ACTIVITY ▸ Return, exactly, the line that contains "This screenshot has width=1440, height=758." together with all lines after it to the end of the entries, and no further lines.

[[ DATA open ]]

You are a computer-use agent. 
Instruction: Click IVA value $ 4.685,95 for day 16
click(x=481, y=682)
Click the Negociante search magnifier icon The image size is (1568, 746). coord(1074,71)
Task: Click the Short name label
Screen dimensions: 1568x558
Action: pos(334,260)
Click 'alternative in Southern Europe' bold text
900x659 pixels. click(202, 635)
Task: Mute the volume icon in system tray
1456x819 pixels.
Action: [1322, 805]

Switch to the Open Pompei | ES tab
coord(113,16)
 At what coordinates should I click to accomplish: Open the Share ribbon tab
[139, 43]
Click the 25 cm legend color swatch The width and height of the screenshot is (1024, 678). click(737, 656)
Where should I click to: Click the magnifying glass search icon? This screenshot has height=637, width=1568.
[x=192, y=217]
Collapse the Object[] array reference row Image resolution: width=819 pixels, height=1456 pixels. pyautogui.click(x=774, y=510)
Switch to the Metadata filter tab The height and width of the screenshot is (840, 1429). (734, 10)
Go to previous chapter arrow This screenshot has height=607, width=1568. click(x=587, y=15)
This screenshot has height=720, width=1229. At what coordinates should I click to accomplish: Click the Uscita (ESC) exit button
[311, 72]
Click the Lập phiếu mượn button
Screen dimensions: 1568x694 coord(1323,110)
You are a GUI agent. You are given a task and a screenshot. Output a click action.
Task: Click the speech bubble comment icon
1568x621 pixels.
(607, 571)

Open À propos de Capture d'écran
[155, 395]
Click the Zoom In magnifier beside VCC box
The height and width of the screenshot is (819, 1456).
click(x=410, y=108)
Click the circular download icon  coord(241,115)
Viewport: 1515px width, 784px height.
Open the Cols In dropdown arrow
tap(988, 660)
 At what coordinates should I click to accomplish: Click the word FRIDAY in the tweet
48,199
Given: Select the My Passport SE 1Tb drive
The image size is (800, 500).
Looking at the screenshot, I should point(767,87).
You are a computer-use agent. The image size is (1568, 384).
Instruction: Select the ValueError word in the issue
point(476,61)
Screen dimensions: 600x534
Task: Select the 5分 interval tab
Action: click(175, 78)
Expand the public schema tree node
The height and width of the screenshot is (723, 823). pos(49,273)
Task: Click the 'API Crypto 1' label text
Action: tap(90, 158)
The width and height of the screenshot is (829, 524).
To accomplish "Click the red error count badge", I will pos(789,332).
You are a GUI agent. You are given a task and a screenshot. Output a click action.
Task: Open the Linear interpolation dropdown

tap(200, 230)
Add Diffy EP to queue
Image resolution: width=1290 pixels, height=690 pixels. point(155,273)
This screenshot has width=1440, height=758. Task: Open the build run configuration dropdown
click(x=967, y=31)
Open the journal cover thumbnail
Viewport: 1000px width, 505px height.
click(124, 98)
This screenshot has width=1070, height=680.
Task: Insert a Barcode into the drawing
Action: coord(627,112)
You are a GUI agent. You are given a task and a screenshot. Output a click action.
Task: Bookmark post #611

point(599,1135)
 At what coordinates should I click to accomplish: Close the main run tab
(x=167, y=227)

[[ DATA closed ]]

ANSWER TO THIS EXERCISE ▸
This screenshot has width=1440, height=758. Task: Open the build run configuration dropdown
click(x=967, y=31)
Open the journal cover thumbnail
Viewport: 1000px width, 505px height.
click(124, 98)
This screenshot has width=1070, height=680.
Task: Insert a Barcode into the drawing
Action: coord(627,112)
You are a GUI agent. You are given a task and a screenshot. Output a click action.
Task: Bookmark post #611

point(599,1135)
 At what coordinates should I click to accomplish: Close the main run tab
(x=167, y=227)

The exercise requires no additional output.